### [WORK REQUEST]
Give the number of lines in this listing that hold "will". No other words belong in the reply.

------------------------

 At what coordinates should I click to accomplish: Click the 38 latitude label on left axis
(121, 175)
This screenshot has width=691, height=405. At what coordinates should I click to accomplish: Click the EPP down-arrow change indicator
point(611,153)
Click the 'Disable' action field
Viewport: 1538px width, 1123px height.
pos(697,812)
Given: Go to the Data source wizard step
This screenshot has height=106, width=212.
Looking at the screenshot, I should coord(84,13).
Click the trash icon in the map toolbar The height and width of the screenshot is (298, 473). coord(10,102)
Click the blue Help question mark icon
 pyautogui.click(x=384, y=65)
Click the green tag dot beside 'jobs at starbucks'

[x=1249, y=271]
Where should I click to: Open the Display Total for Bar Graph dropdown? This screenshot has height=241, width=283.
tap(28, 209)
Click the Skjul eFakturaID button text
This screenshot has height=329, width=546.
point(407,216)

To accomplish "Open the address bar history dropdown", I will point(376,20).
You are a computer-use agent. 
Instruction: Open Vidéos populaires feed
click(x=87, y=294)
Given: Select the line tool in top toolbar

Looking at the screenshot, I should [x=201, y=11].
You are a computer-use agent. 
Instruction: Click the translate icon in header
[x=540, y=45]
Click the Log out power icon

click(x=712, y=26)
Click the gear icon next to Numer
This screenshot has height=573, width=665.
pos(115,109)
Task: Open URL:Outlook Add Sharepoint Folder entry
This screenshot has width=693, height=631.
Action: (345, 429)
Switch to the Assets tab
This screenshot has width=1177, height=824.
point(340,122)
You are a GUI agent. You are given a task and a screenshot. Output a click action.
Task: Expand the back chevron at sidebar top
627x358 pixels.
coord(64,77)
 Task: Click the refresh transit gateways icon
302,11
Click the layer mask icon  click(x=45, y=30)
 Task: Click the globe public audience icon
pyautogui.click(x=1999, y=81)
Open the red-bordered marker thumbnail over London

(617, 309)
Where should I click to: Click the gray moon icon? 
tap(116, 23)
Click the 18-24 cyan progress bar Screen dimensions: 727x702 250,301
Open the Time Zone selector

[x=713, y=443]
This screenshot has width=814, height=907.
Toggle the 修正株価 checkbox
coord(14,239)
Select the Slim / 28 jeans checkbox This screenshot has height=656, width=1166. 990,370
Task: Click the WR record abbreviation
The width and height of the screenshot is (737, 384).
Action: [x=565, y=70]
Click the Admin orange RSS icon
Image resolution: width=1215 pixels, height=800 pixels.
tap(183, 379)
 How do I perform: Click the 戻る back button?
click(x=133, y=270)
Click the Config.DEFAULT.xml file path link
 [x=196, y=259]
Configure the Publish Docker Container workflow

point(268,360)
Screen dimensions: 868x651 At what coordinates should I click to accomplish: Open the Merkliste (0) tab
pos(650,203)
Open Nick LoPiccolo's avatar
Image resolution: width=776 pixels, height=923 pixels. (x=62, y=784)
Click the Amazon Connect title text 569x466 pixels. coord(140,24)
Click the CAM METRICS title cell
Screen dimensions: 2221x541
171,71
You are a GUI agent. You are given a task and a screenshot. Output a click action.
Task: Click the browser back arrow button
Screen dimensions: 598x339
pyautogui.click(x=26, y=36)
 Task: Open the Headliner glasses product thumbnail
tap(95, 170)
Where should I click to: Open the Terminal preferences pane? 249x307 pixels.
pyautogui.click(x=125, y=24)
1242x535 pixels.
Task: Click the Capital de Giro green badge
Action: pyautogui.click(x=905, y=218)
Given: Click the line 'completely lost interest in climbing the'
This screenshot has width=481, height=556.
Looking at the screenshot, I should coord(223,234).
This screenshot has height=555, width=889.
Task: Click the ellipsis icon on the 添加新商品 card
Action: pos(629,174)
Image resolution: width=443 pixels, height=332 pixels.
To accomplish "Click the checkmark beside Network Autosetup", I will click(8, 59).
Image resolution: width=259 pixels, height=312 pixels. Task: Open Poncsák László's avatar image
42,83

------------------------

### [COMPLETED EXERCISE]
2